Tarangire and Serengeti National Parks are among the most important assets for wildlife conservation in the world, but both are troubled by serious management problems. I think the Tanzanian government should pay more attention to these problems. In my view, the situation of Serengeti National Park is worse than that of Tarangire. Tanzania's government should mount a serious effort to preserve this park; for example, the government should provide information to the local people and the Maasai about how important this park is for both this generation and the next.
Also, the government should improve the infrastructure for the indigenous people in the vicinity of both parks in order to reduce the problem of illegal activities within the parks. The reason illegal activities occur is that villagers lack adequate resources and that there is conflict between indigenous people and wild animals. Today, many parks, as well as historic sites, are trying to develop their assets in accordance with the concept of sustainability, which holds that development should benefit the local people, other stakeholders, , and the environment. I think Tanzania's government should take this idea into account and apply it in managing these two national parks.

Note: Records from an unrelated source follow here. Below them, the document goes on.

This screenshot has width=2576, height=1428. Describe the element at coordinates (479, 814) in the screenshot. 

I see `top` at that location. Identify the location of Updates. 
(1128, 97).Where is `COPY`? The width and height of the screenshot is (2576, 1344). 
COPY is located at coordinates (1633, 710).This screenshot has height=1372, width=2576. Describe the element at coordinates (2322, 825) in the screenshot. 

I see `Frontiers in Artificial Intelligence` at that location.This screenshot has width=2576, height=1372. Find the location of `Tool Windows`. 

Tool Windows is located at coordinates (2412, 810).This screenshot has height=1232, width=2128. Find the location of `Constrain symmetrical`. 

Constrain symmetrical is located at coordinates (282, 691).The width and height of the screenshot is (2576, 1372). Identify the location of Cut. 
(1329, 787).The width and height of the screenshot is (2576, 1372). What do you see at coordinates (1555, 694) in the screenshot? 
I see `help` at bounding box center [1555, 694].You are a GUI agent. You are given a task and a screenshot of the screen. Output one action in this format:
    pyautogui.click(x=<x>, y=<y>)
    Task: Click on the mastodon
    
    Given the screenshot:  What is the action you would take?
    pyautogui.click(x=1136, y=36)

Despite the problems discussed above, Tarangire and Serengeti National Parks sere a vital purpose, both as assets for wildlife conservation and as places where many scientists conduct important research. In their article, Kangwana and Ole show that the local people's relationship with wild animals is complex, with both positive and negative attitudes toward the animals. I think that all the problems facing the parks can be solved if the private sector, NGOs, and the government work together. All of these actors should take serious action to solve these problems; otherwise there will be nothing left for the next generation to enjoy. Generally, one thing is certain; a visit to any of these parks is definitely amazing and will leave one breathless! The close to perfect sceneries will leave you rejuvenated, with a permanent sense of health and tranquility. They are exotic vacation destinations that get one close to nature and loved ones.